Genel cerrahi, vücutta sistemik ve bölgesel sorunların cerrahi yöntemlerle tedavisinin yanında; genel prensipler, yara iyileşmesi, yaralanmaya metabolik ve endokrinolojik cevaplar gibi konuları içeren ve gelişimleri açısından pek çok cerrahi ve temel tıp dallarını etkilemiş bir teknik disiplindir. Genel olarak yemek borusu, mide, ince bağırsak, kalın bağırsak, karaciğer, pankreas, safra kesesi ve safra yolları dahil olmak üzere karın içine odaklanan bir cerrahi uzmanlık branşıdır. Bunun yanında tiroid, periferik damarlar, meme, yumuşak doku, yanık, deri ve fıtıklar üzerine de çalışılır.
Tiroid, boyun bölgesinin ön tarafında “âdem elması” adı verilen kıkırdak çıkıntısının hemen altında bulunan kelebek şeklinde endokrin bezidir. Vücut için hayati öneme sahip tiroid hormonu salgılar. Tiroid dokusu içinde oluşan farklı yapıda ve değişik büyüklüklerde olabilen anormal yumrular veya kitlelere de tiroid nodülü denir. Tiroid nodülü yaygın görülen bir problemdir. Burada önemli olan tiroidinizde kanser olabilecek nodüllerin teşhisi ve tedavisidir. Guatr ise tiroid bezinin büyümesine verilen isimdir. Bu büyüme ilaç tedavisi ile durdurulabileceği gibi aşırı büyüme, aşırı hormon salgılama veya etraf organlara bası oluşturması nedeniyle cerrahi tedavi de gerektirebilmektedir.

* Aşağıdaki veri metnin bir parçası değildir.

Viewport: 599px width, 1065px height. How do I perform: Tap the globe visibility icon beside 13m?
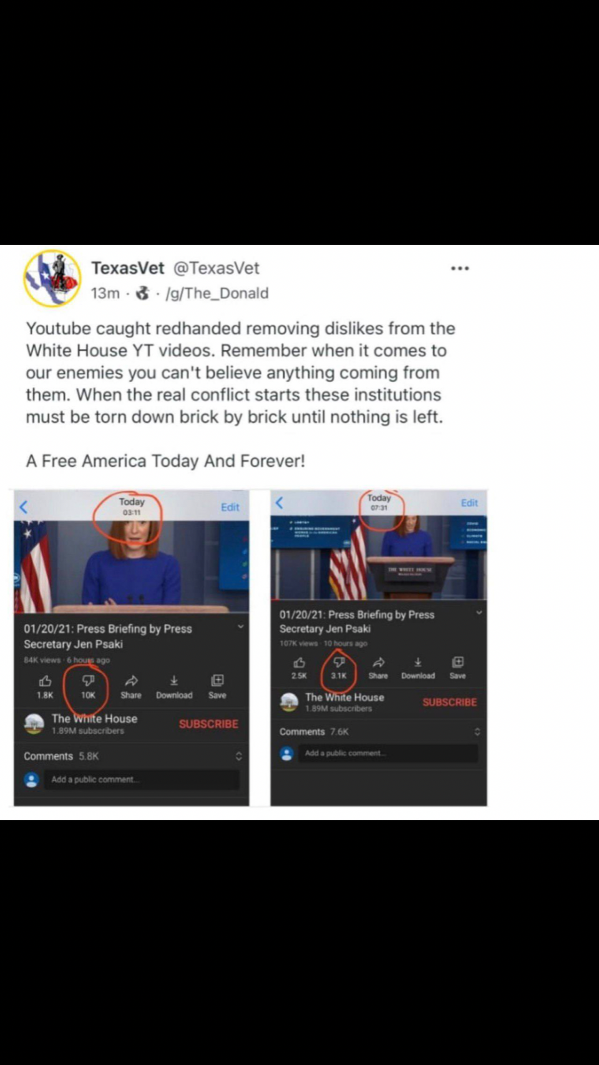click(x=143, y=293)
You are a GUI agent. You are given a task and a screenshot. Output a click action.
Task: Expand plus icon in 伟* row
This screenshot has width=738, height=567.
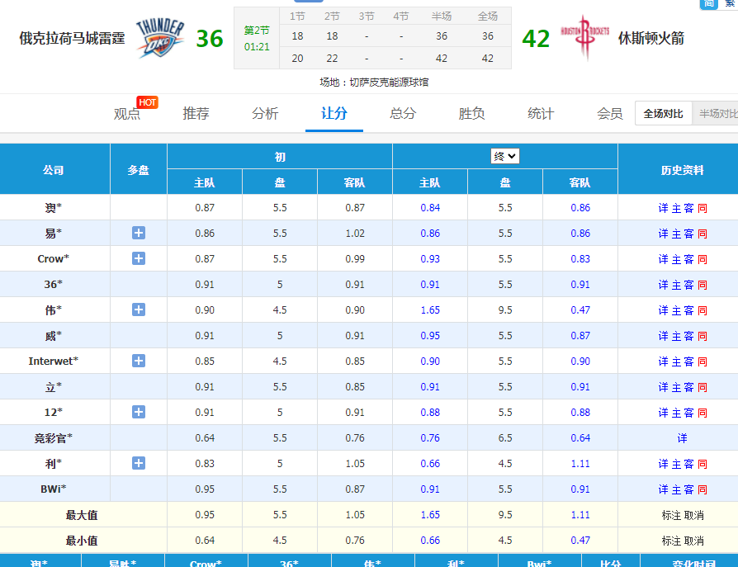pos(139,310)
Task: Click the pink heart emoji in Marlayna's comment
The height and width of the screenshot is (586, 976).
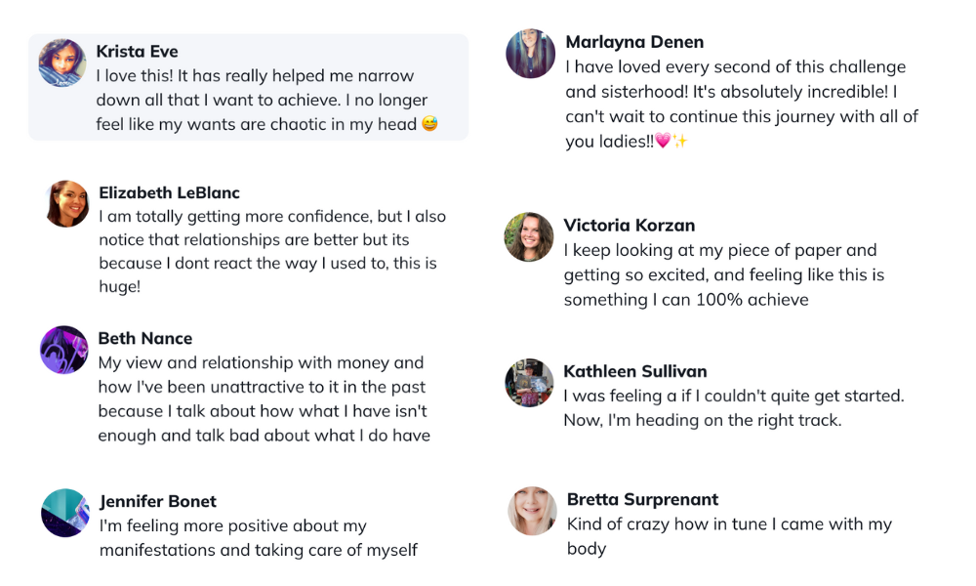Action: coord(663,142)
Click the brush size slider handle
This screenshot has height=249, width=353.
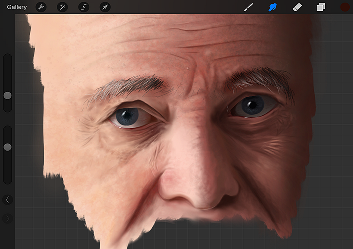coord(7,95)
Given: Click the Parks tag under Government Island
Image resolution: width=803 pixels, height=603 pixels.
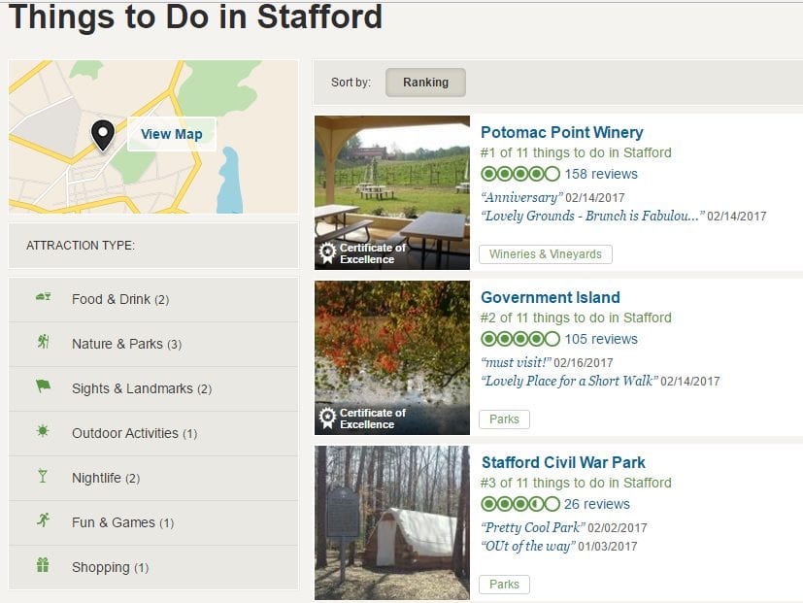Looking at the screenshot, I should [x=504, y=419].
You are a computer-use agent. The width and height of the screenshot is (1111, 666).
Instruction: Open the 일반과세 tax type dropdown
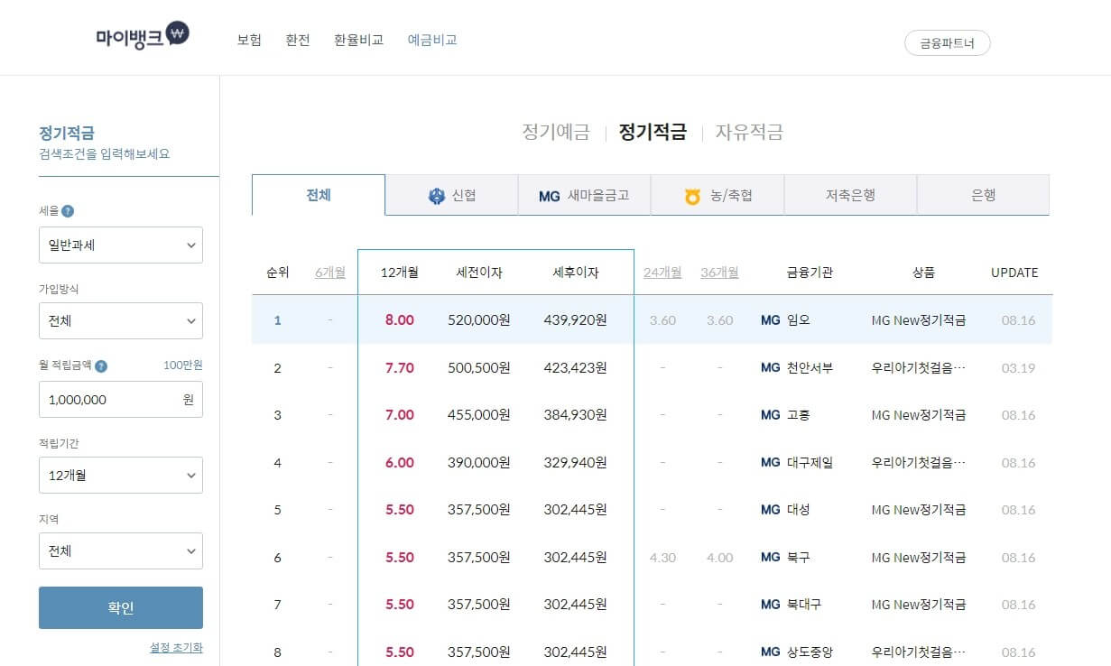[x=121, y=245]
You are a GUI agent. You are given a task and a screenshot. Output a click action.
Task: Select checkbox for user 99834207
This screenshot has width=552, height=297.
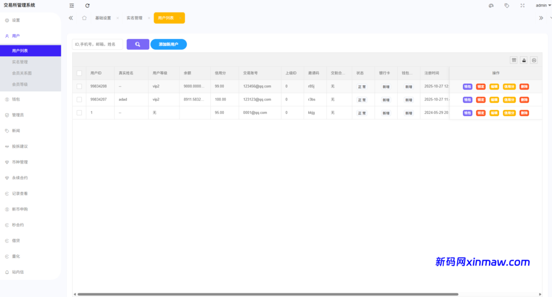(79, 99)
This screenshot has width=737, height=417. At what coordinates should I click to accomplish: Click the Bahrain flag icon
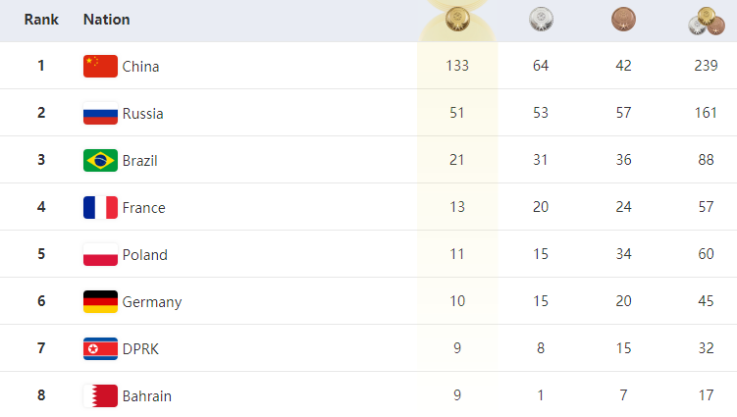(x=100, y=395)
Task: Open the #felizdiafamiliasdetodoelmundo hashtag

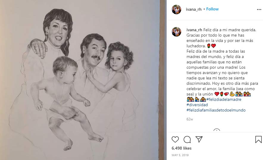Action: (216, 110)
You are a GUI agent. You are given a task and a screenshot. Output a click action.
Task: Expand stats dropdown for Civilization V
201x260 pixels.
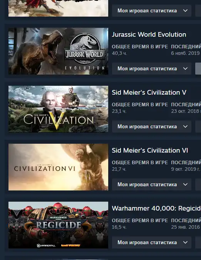(x=152, y=126)
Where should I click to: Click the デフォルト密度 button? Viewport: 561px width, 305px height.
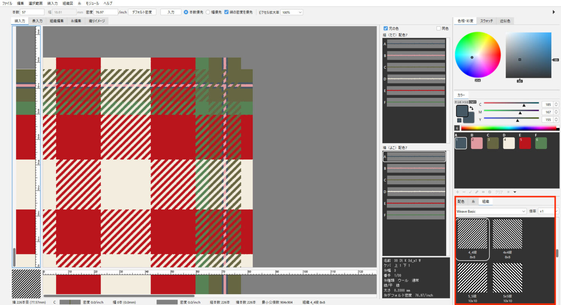[142, 12]
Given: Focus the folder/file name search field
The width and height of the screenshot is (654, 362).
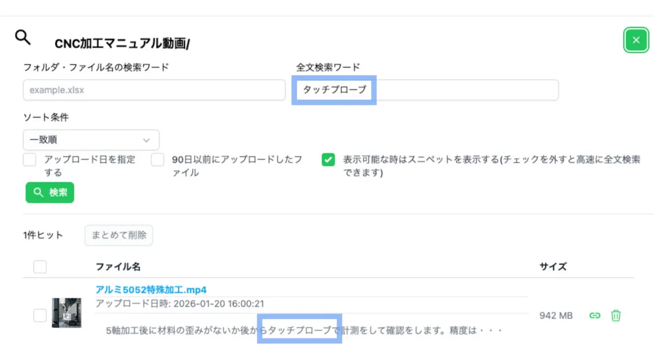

Meme kanseri kadınlarda en sık görülen kanser türüdür. Erkeklerde de görülebilmekle birlikte, toplumda nerdeyse her 8 kadından birine meme kanseri tanısı konulmaktadır. Özellikle ileri yaş kadınlarda risk daha da artmaktadır. Kanserli hücrelerin diğer organlara yayılmaması için erken teşhis, kritik bir öneme sahiptir. Meme bölgesinde fark edilen ağrısız sert oluşumlar genellikle ilk belirtilerdir. Çoğunlukla yağ bezesi veya selim meme kistleri ile karıştırılan meme kanseri, daha sert ve bulunduğu yere daha sabit yerleşimli olabilir. Hastalar genellikle ilk başlarda herhangi bir ağrı hissetmezler fakat ilerleyen dönemlerde ağrı hastalığa eşlik eden diğer bir belirti olabilir. Meme başı akıntısı dikkate alınması gereken diğer bir belirtidir. Bu akıntılar kendi içerisinde ikiye ayrılır. Bazı hastalarda söz konusu akıntılar kansız iken, bazı hastalarda kanlı olarak gözlemlenebilmektedir. Kanlı akıntı daha ciddiye alınması gereken bir bulgudur. Özellikle anne, teyze gibi akrabalarında meme kanseri hikayesi olan kadınlar 35 yaşından sonra doktor kontrollerini ihmal etmemelidirler. Tarama için yıllık rutin muayeneye ek olarak mamografi ve ultrasonografi ile her iki meme ve koltuk altı dokusunun kontrol edilmesi gerekmektedir. Ek olarak her kadının kendi kendine meme muayenesi konusunda bilinçlenmesi ve oluşabilecek değişimlerden haberdar olarak, vakit kaybetmeden doktora başvurması gerekmektedir. Memenin iyi huylu hastalıkları ile meme kanserine ait belirti ve bulguların bir kısmı ortaktır. Bu nedenle ayırıcı tanıda dikkatli olmak gerekir. Meme kistleri, fibroadenomlar, özellikle gebelik ve emzirme döneminde görülen meme enfeksiyonları ve apseler dikkatli teşhis ve tedavi planlanmaları gerektiren iyi huylu meme hastalıklarıdır.